The bill shifts USDA food purchasing toward regionally produced, higher‑standard suppliers and provides grants and a pilot to expand access for targeted producers, trading higher taxpayer costs, added compliance burdens, and possible supply and privacy tradeoffs for increased market opportunities, transparency, and environmental and worker‑protection goals.
Small, beginning, veteran, socially disadvantaged, and other targeted regional producers (farms, fishers, ranchers, cooperatives) will gain substantially expanded federal market access through guaranteed set-asides, procurement preferences, and a pilot reserving at least 20% of certain USDA food purchases and $2M/year set‑aside for FY2026–FY2031.

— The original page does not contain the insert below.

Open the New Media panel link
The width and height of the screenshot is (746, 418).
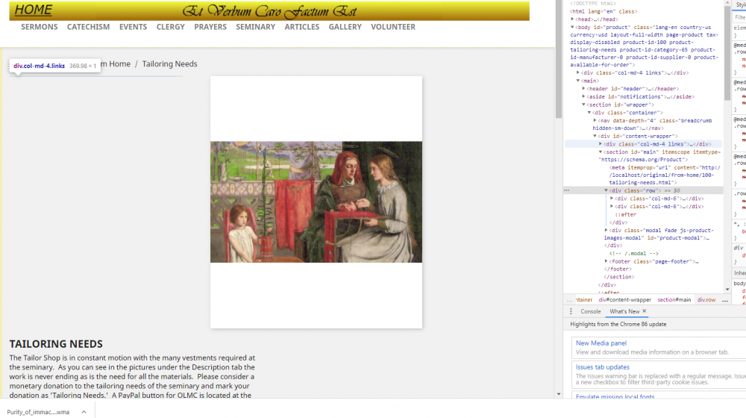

Eligible producers and covered entities will receive direct financial and technical support (grants up to $100,000, $25M authorized for grants/TA, and stakeholder engagement) to help meet food‑safety, accreditation, audit, insurance, and facility requirements needed to participate in USDA procurement.
USDA procurement will push for stronger environmental and animal‑welfare standards (deforestation policies, GHG estimates and targets), increasing supply‑chain transparency through origin, traceability, and geolocation reporting and encouraging climate‑friendly sourcing.
Taxpayers and USDA nutrition programs could face higher costs because prioritizing higher‑cost or specialized suppliers, reserving funds (including $2M/year from Section 32) and authorizing grants/TA increases federal spending and may reduce quantities or other program funding.
Small and very small producers may face substantial new compliance and administrative burdens (certifications, in‑person audits, traceability, mapping, meeting ≥51% sourcing thresholds) that can exclude them from participation or impose ongoing costs.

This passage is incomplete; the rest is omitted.